YOUR INSTRUCTIONS
Since only part of the material below is wanted, output exactly the lines from the one with "Couple de meules diamantées" up to and including the one with "Couple de meules de".

RECORD EXCERPTS
****

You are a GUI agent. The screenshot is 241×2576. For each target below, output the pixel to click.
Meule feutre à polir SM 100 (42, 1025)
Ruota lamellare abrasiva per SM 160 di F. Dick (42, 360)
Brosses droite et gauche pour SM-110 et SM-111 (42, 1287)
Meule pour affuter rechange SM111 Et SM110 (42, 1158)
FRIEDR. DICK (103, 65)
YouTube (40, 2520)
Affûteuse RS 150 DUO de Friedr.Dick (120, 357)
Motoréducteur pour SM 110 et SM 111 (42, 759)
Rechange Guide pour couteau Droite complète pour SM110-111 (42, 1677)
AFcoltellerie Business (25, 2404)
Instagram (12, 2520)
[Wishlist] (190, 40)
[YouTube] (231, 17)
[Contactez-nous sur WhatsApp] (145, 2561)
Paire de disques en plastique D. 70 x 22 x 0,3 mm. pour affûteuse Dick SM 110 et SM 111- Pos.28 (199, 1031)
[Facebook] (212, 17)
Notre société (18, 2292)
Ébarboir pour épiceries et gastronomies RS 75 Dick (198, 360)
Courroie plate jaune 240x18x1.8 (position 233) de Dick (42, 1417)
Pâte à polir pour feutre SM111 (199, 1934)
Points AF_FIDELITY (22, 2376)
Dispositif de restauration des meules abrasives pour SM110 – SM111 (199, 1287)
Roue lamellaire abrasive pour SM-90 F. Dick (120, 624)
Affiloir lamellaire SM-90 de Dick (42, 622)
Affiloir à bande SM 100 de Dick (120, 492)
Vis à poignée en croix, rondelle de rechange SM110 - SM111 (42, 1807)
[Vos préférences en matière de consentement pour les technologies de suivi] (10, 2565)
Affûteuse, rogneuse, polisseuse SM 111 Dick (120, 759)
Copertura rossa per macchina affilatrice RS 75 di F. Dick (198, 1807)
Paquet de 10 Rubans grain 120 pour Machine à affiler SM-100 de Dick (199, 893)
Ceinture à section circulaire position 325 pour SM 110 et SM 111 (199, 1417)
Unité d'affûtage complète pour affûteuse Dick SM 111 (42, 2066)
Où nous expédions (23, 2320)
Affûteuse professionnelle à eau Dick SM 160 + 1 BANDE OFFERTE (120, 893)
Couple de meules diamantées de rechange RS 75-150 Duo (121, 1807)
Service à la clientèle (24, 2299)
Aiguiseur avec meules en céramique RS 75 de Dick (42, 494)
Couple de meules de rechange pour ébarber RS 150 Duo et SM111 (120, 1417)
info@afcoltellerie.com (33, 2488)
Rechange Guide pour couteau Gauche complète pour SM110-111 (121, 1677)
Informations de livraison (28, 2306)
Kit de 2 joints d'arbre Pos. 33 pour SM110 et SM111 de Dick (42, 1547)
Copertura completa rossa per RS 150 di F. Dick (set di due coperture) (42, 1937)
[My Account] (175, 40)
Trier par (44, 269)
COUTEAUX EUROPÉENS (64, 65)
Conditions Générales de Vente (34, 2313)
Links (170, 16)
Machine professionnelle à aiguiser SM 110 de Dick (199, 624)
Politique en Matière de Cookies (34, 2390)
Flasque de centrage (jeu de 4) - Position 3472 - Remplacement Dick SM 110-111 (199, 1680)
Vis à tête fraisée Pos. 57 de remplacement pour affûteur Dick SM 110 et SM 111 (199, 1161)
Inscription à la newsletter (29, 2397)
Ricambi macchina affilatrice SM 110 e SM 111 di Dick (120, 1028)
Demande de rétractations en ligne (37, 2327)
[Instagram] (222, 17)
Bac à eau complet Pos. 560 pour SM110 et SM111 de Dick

****

FINAL ANSWER
Couple de meules diamantées de rechange RS 75-150 Duo (121, 1807)
Service à la clientèle (24, 2299)
Aiguiseur avec meules en céramique RS 75 de Dick (42, 494)
Couple de meules de rechange pour ébarber RS 150 Duo et SM111 (120, 1417)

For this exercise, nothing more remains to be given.